*** Exercise input Section Begins ***

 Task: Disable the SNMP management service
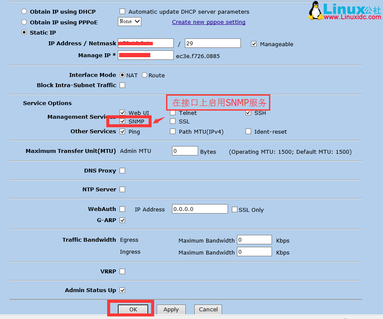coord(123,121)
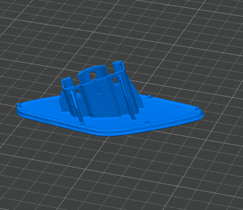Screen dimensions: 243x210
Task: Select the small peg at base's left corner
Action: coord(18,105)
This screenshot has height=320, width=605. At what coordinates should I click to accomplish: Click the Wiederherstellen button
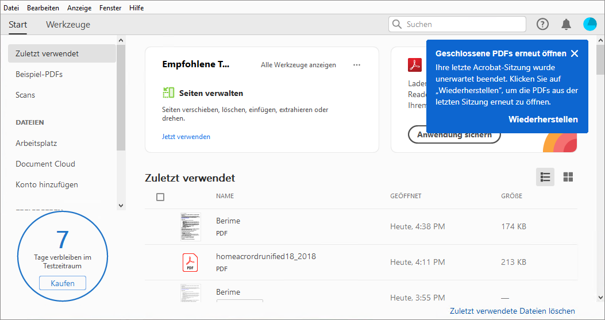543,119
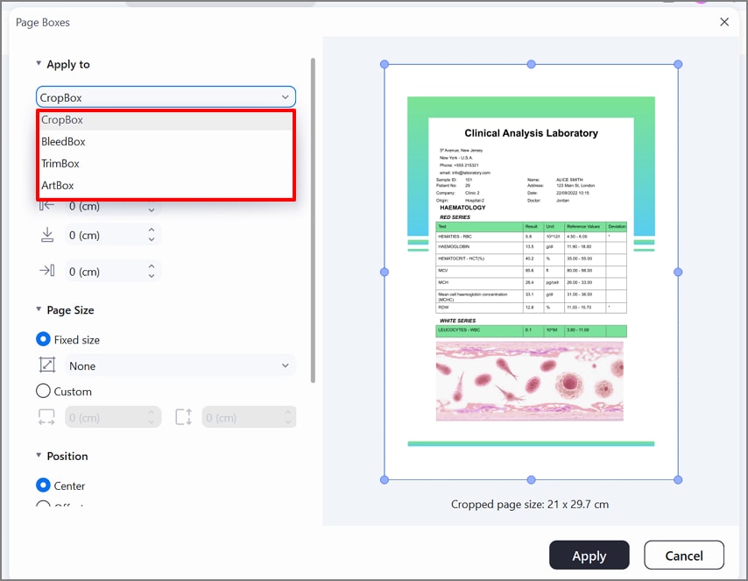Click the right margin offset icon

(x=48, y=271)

*** Exercise input Section Ends ***
*** Exercise input Section Begins ***

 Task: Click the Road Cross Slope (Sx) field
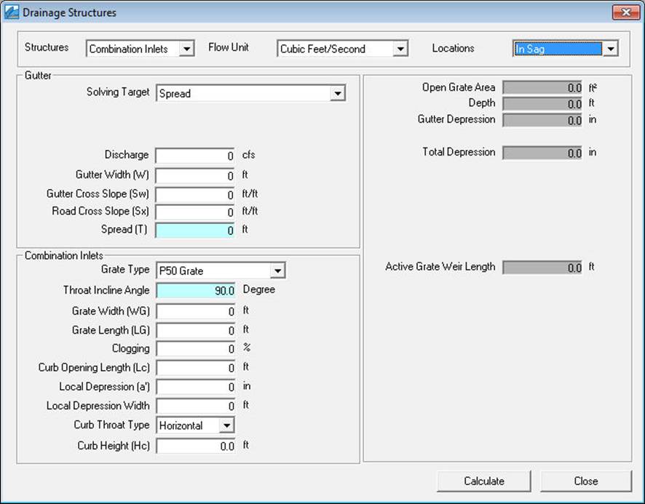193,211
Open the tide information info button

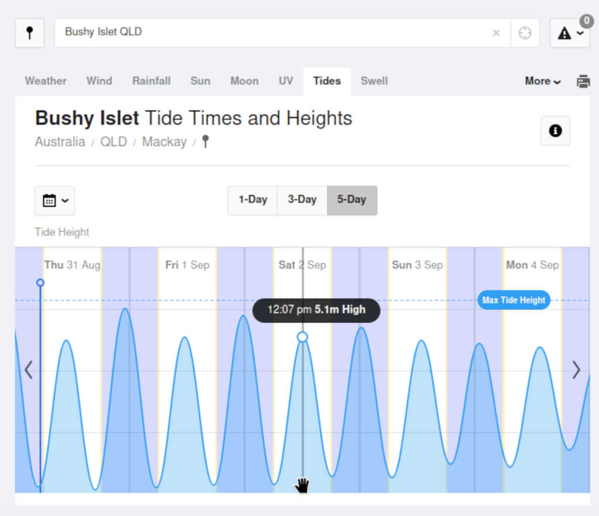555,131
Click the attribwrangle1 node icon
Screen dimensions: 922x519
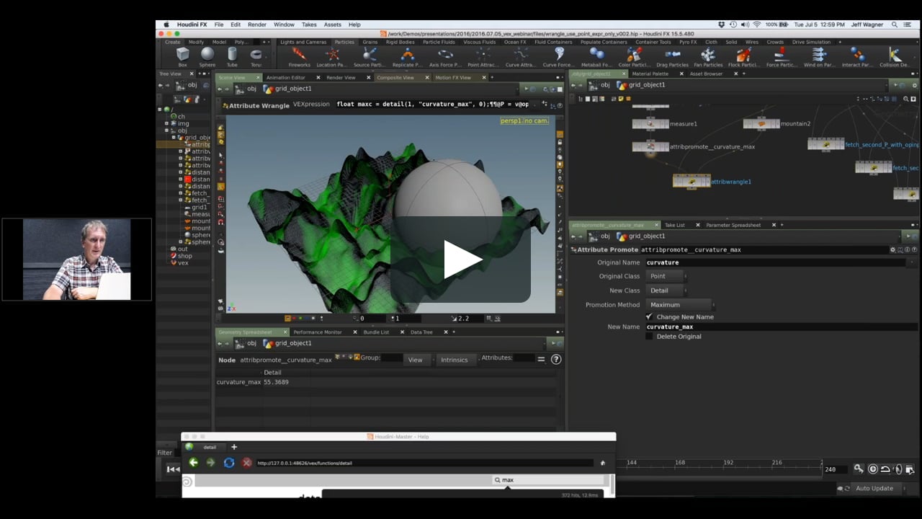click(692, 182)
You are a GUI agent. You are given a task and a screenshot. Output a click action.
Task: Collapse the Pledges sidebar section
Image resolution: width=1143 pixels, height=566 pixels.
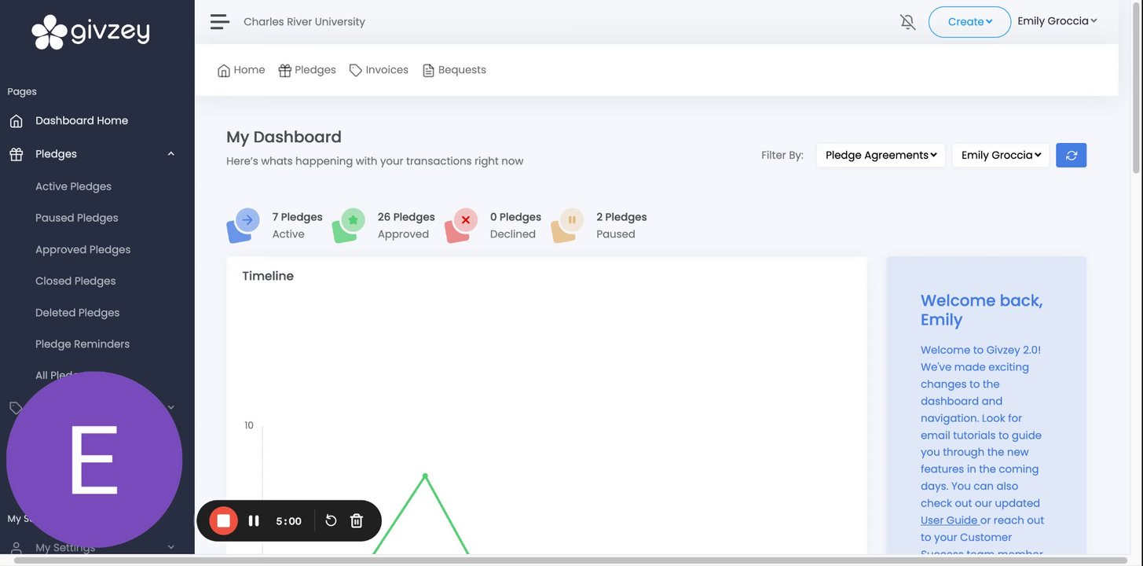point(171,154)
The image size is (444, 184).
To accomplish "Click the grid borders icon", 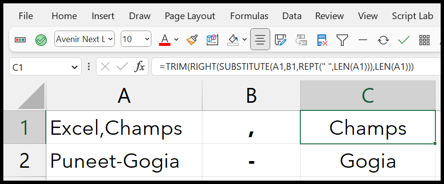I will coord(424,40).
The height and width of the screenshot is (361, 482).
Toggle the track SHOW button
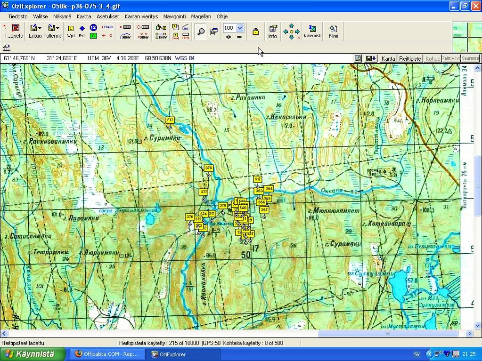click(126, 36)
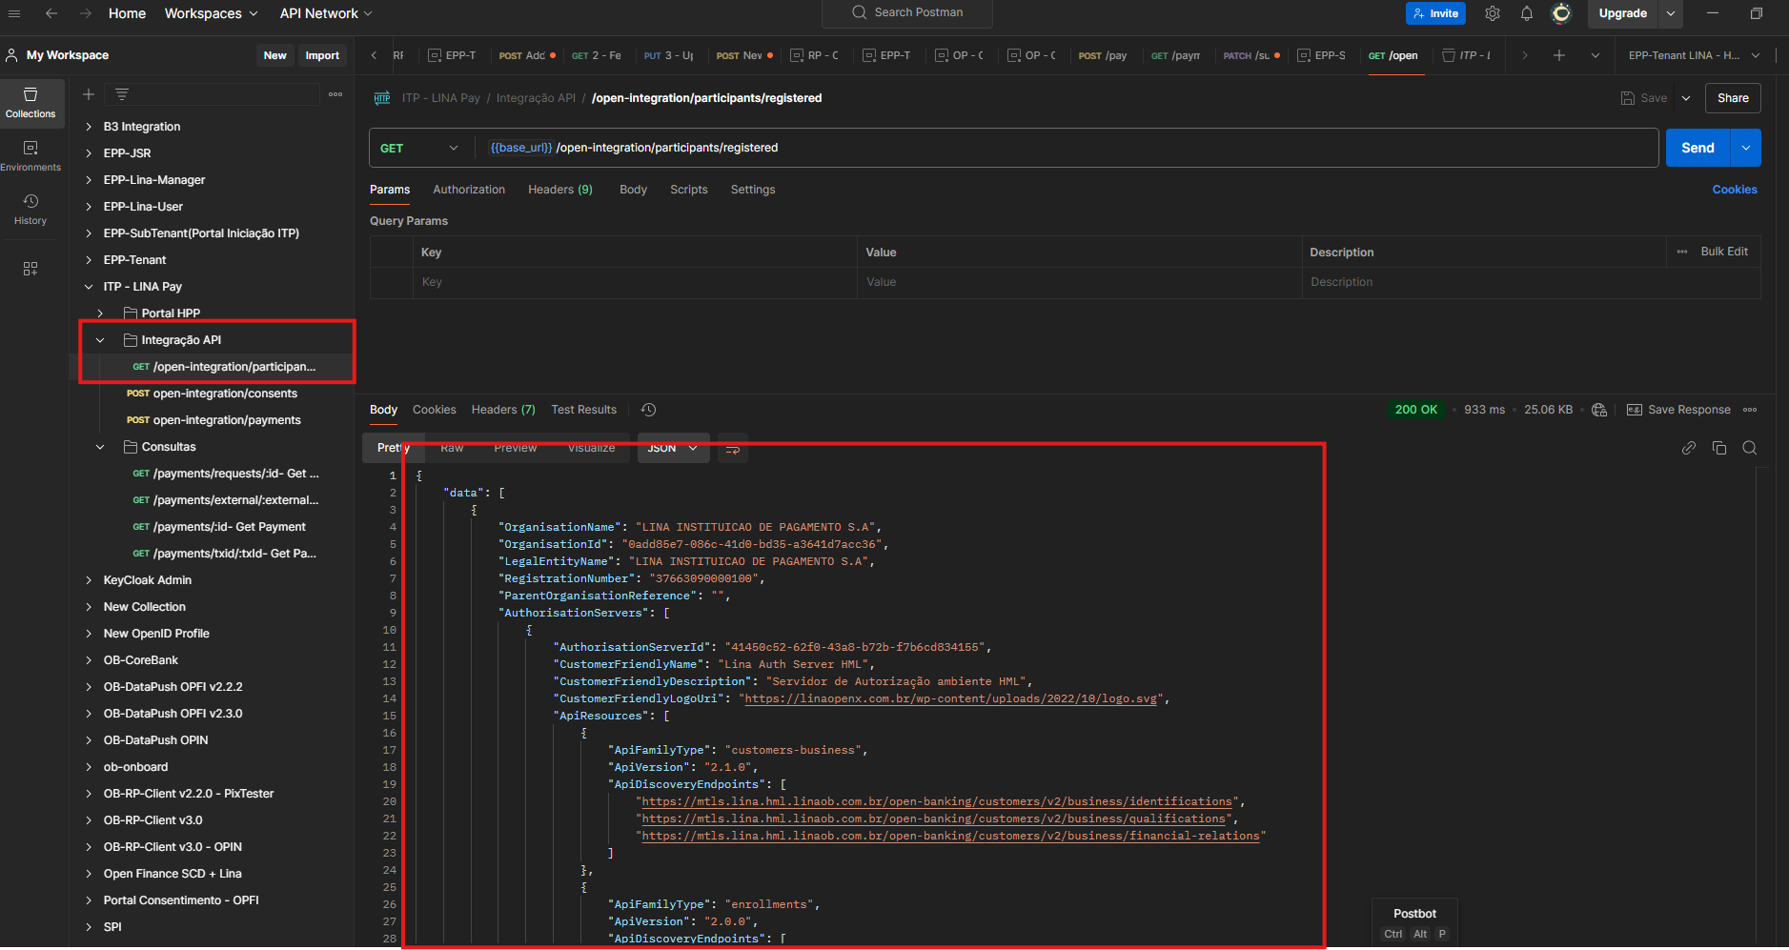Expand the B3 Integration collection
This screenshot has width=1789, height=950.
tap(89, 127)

*** Exercise input Section Ends ***

"Open the tide information info button" marks the first line to copy, and "The image size is (444, 184)." marks the last. Repeat that stretch above exactly, with no pictures.

■ Answer box:
Open the tide information info button

555,131
Click the attribwrangle1 node icon
Screen dimensions: 922x519
click(692, 182)
You are a GUI agent. You are given a task and a screenshot. Output a click action.
Task: Collapse the Pledges sidebar section
Image resolution: width=1143 pixels, height=566 pixels.
point(171,154)
The image size is (444, 184).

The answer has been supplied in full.